Write the next post in the discussion about undefined values on data ports, following its last message.

» **PAGE TEXT**:

--------------------

Everything up till now gives a very operational view of how to address the undefinedness problem. However, it doesn't give us a clear view on what the exact semantic properties are. As far as I can tell, the semantics needs to be defined in terms of these attributes. There is no a priori way to define which signals are data path and which are control path; we can only call programs undefined given an assignment of attributes to instances.

Sep 08 '22 14:09 rachitnigam

The Filament issue above points out an optimization that this can enable in the backend:

It occurs to me that this optimization should be done by Calyx and not Filament itself because this reasoning applies to all data ports. Specifically, rewriting:

in = guard ? data : 'x

into

in = data

Should always be safe

Sep 12 '22 14:09 rachitnigam

Finally catching up on this very nice idea, @rachitnigam, after your helpful explanation today!

I think the note about allowed optimizations above is especially important. It's a very cool upside that we can show that certain optimizations are allowed on always-never-undefined values that are not possible on maybe-undefined values!!

--------------------

» **DATA EXCERPTS**:
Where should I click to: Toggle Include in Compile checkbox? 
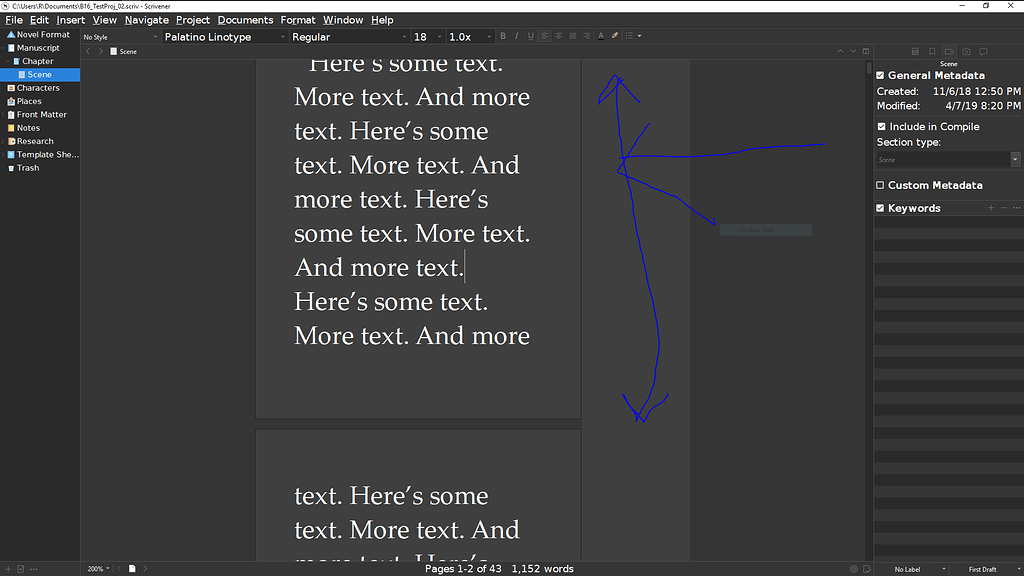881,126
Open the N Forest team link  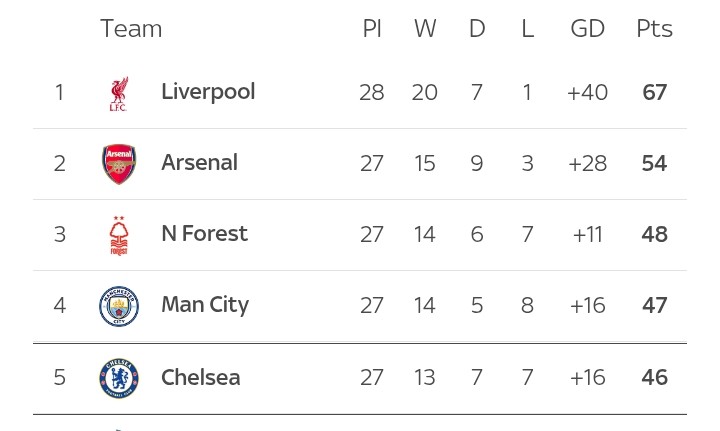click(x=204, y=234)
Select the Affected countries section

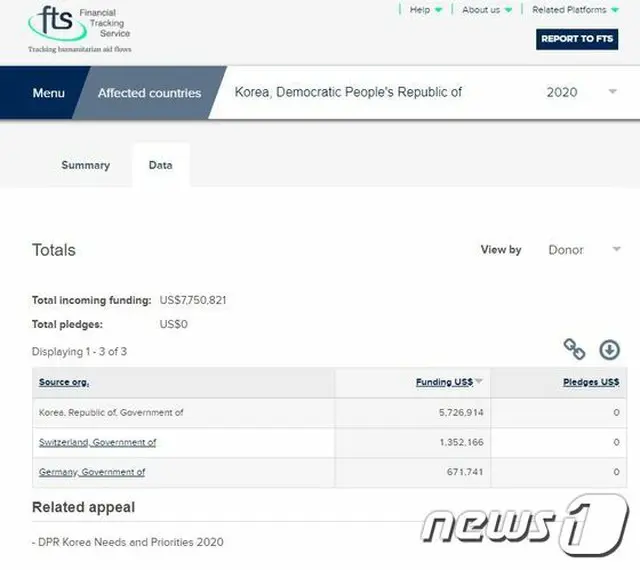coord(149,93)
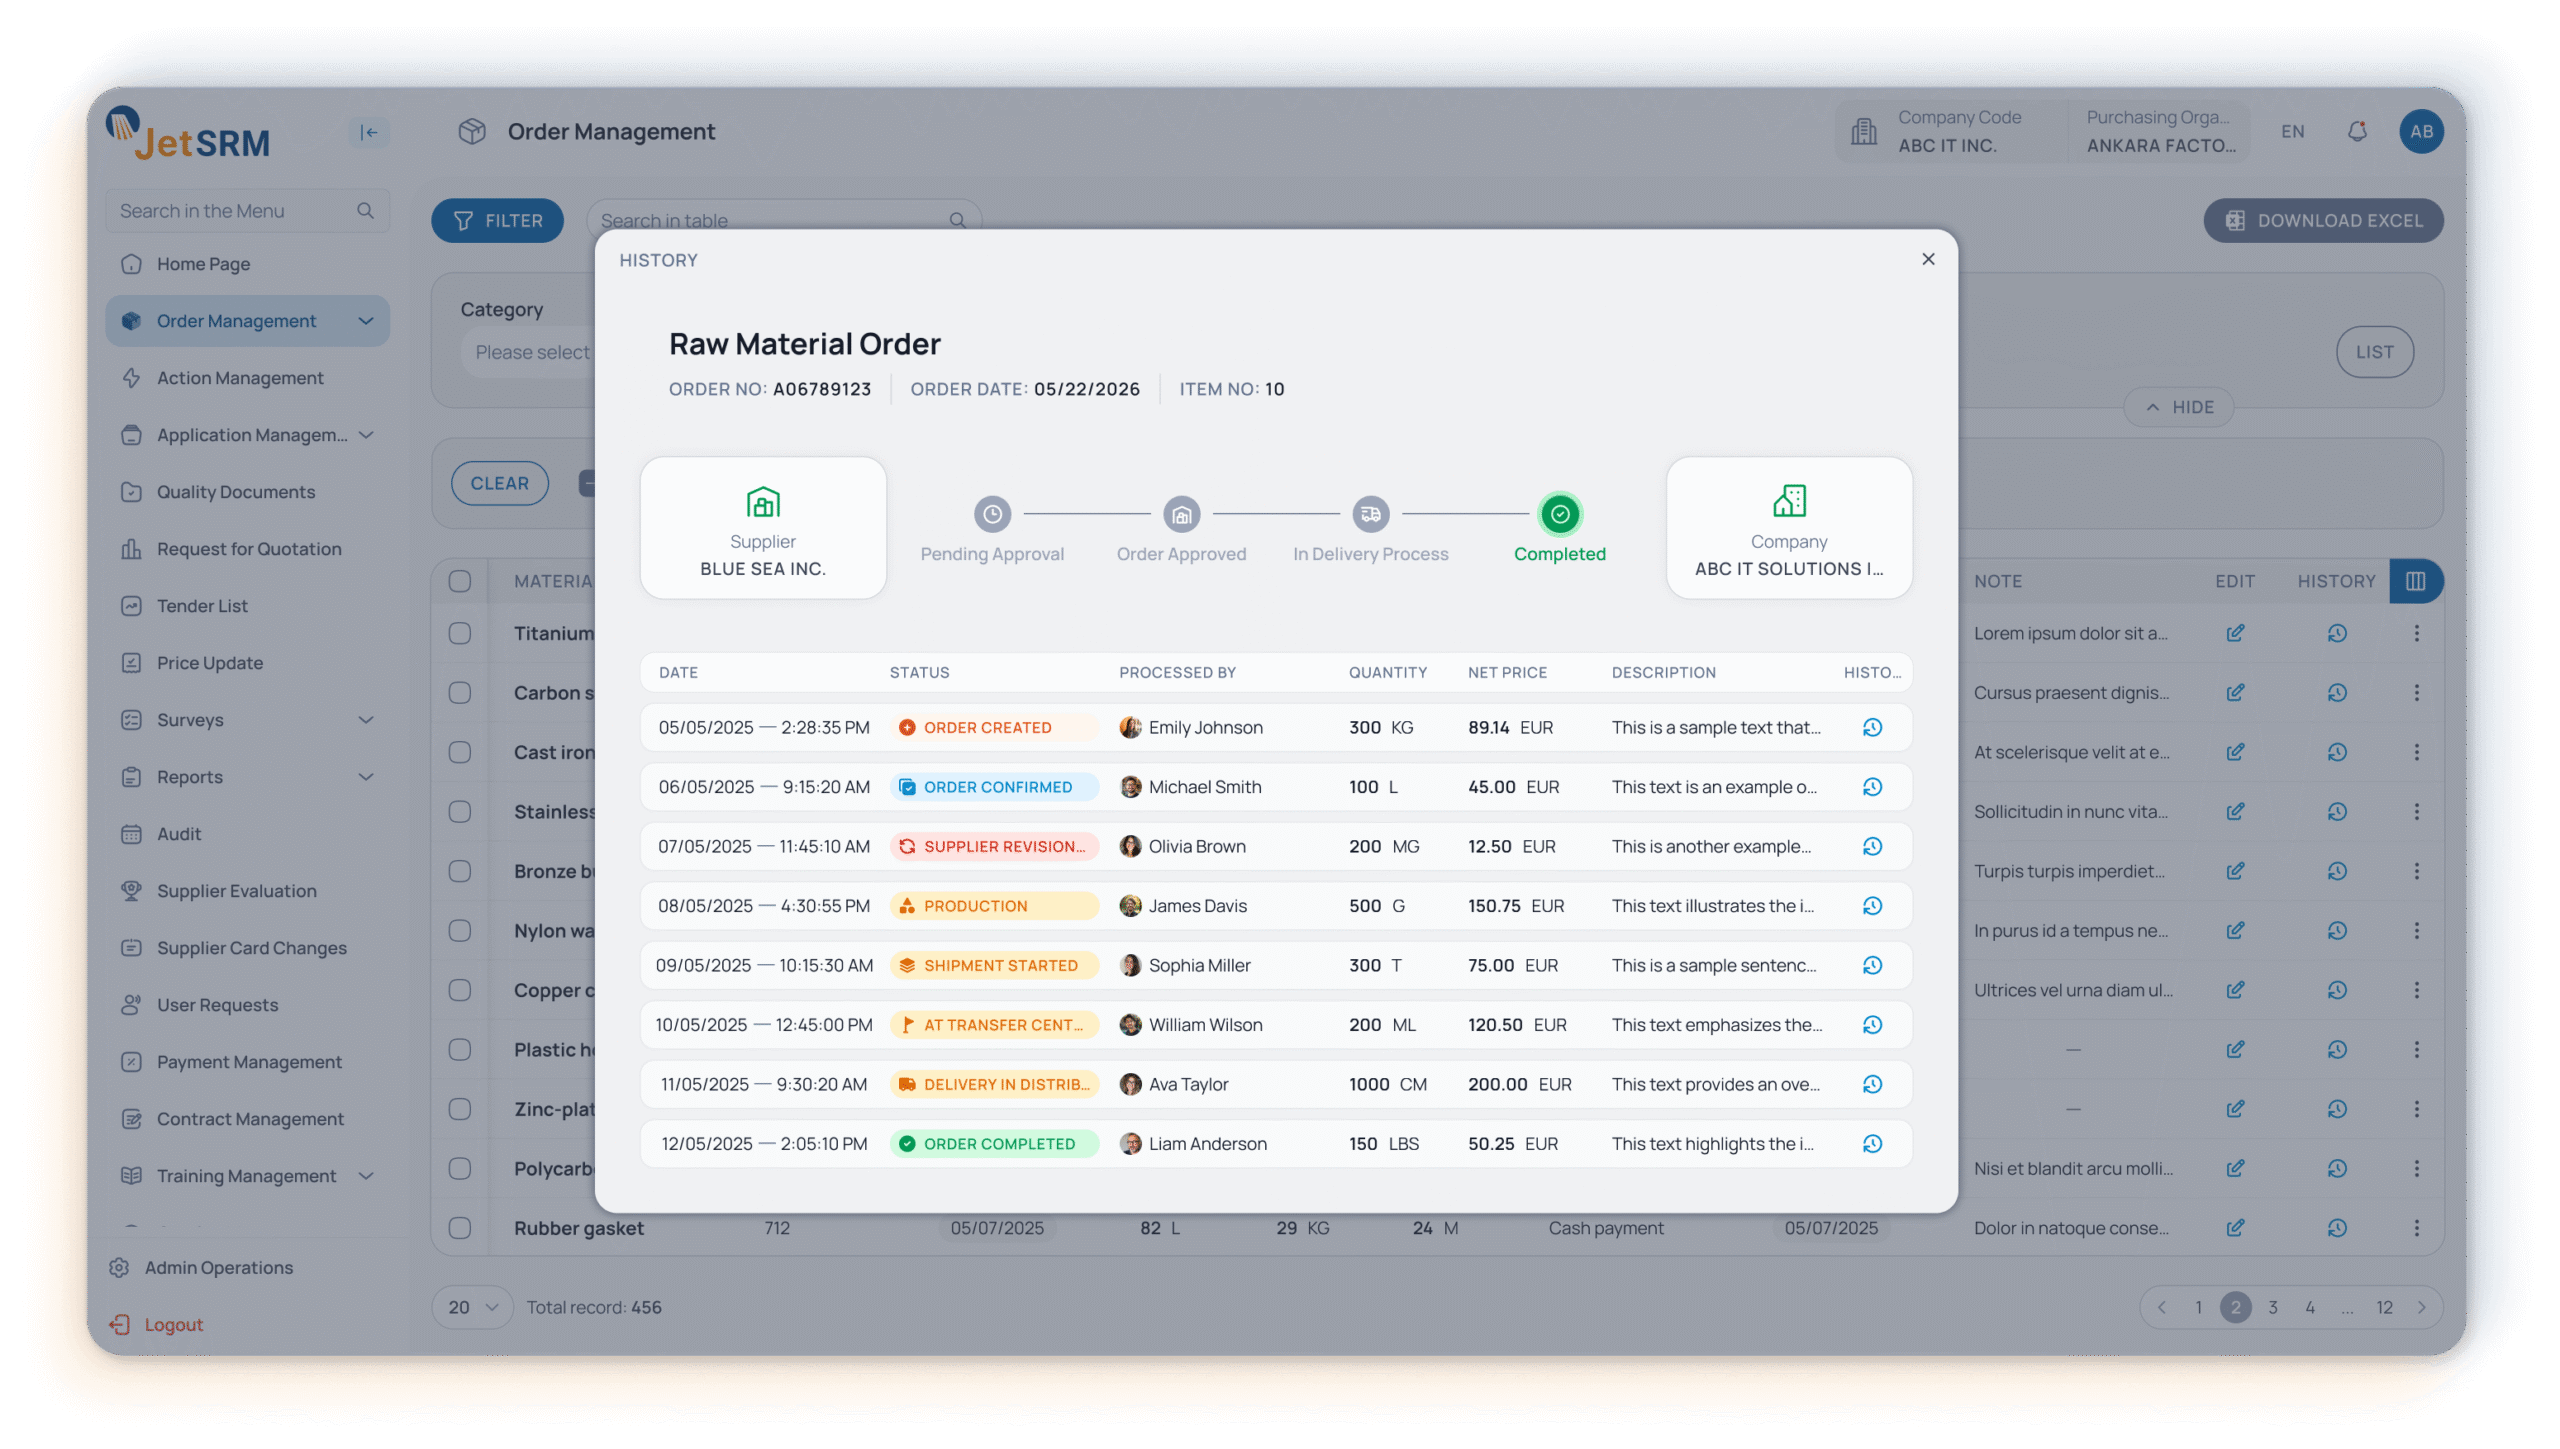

--------------------

» **OUTPUT**:
Just to jot down some high-level thoughts that came out of today's brief discussion:

One way to "phase" this work would be to hammer things out in a fully dynamic context first, then work out the static checking. That would look like this:
1. In the first phase, define the dynamic semantics of the undefined value (here denoted undef) and the dynamic events that should be errors. For example, for error conditions: a guard expression evaluating to undef is not allowed, and it is also an error for a @go port ever to be assigned to undef. For dynamic semantics, undef aggressively taints guard expressions (e.g., (undef < 42) == undef), and it propagates aggressively through parameters like std_add. Hopefully, we extend the interpreter to implement these semantics precisely.
2. In the second phase, add @data/@control annotations as a way of soundly avoiding the dynamic error conditions. The theorem is basically that a well-typed (with respect to these annotations) Calyx program cannot ever encounter an undef-related error at run time.
For the static checker, I think it would be nice to view this as an information flow type system—i.e., all types are qualified (so, like, @data 32 or @control 1). The design and goal guarantees would be pretty similar to nullability annotations, as in Java's nullability checker.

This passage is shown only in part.